La función positiva del síntoma

February 28, 2018

Juan va a consulta y comenta que desde hace unos meses se encuentra bajo de ánimo, no tiene ganas de hacer nada y desde primera hora del día se encuentra fatigado. Se inicia el proceso terapéutico y a las pocas sesiones se encuentra mucho mejor, pero al poco tiempo el estado bajo de ánimo se apodera nuevamente de él. El terapeuta, extrañado, vuelve a iniciar el proceso y en poco tiempo  Juan vuelve a mejorar. Pasan unos días y Juan vuelve a ponerse en contacto con el terapeuta y le comenta que ha vuelto de nuevo a las andadas.
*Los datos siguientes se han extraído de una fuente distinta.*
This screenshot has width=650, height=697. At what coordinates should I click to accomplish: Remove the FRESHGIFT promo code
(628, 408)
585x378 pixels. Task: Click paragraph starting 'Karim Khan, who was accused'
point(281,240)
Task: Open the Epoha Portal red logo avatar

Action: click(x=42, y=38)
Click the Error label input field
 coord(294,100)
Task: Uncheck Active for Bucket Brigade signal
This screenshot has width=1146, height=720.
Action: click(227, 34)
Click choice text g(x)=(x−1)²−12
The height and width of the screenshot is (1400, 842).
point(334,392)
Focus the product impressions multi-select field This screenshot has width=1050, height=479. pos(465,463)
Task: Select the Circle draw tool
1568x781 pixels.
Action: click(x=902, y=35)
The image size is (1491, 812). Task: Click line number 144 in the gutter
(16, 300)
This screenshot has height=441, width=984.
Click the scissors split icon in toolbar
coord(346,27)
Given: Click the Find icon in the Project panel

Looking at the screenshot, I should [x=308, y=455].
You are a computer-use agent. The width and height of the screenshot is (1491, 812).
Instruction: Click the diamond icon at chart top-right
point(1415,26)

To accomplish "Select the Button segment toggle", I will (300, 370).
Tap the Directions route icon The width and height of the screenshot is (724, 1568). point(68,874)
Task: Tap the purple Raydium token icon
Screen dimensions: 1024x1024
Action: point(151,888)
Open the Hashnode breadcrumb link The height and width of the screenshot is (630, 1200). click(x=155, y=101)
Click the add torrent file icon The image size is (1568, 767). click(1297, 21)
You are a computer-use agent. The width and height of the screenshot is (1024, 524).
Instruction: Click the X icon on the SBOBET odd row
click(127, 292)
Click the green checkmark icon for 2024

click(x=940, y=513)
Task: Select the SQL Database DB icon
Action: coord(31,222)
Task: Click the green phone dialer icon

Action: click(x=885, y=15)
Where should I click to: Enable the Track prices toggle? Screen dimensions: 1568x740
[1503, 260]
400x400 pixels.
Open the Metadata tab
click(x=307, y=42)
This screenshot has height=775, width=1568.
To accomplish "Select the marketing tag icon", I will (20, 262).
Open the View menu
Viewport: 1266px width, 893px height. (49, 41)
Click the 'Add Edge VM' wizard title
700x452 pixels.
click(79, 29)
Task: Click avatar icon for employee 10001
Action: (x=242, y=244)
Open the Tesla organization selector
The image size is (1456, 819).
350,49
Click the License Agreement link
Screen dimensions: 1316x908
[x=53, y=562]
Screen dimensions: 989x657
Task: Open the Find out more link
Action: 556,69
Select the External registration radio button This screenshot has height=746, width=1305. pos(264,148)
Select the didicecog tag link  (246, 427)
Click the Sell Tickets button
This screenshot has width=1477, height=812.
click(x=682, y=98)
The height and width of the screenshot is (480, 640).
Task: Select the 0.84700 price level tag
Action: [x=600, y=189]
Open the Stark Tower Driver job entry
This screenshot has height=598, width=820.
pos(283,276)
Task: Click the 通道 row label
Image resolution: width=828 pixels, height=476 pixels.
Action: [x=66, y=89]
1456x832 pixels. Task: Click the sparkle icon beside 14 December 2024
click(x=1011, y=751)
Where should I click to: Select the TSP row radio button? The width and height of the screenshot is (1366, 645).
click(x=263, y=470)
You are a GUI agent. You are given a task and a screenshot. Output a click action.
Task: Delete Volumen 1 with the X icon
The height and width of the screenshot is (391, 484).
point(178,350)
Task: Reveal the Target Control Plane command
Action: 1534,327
En la siguiente sesión, el terapeuta analiza las causas de estas caídas y observa que hay un motivo inconsciente para que Juan regrese a su punto de inicio, unas ventajas que obtiene con el bajo estado de ánimo y que perdería si la sintomatología desapareciera: la función positiva del síntoma.

 

 

La función positiva del síntoma hace referencia a las ventajas colaterales que produce un malestar y que, condicionados por ellas, la persona se encuentra en un limbo de forma inconsciente en el que intenta mejorar a la vez que lucha por mantener dichas ventajas. Sin el síntoma, algunas veces estas ventajas desaparecen por lo que la persona vuelve atrás para mantener sus beneficios.

 

En el caso de Juan, su pareja, una persona muy activa, aprovechaba los fines de semana para salir con los amigos, hacer excursiones y demás actividades de ocio. Juan en cambio era mucho más casero: él prefería quedarse en casa tranquilo y relajarse viendo alguna buena película. Al poco de que Juan cayera en esta problemática, su pareja dejó de hacer planes y dedicó la totalidad de sus fines de semana a estar con él, y esto era precisamente lo que Juan obtenía del síntoma: atención y cuidado. A la que mejoraba, su pareja intentaba recuperar el tiempo perdido por lo que Juan perdía dichas ventajas y como de forma mágica, los síntomas volvían a aparecer recuperando nuevamente atención y cuidados. Con esta información, el terapeuta pudo adaptar mejor el proceso terapéutico y dar salida a la demanda del cliente.

 

Por supuesto, con éste artículo ni mucho menos pretendemos dar a entender que en todos los casos aparecen ventajas tan visibles como en los del ejemplo pero si pensamos que, dar a conocer la existencia de la función positiva del síntoma puede servir para comprender mejor de lo que ya hacemos al amigo, la pareja o el familiar que no está pasando por un buen momento y que a pesar de sus muchos esfuerzos, no consigue romper de primeras el bucle de malestar al que está sometido, víctima en mayor o menor medida de la función positiva.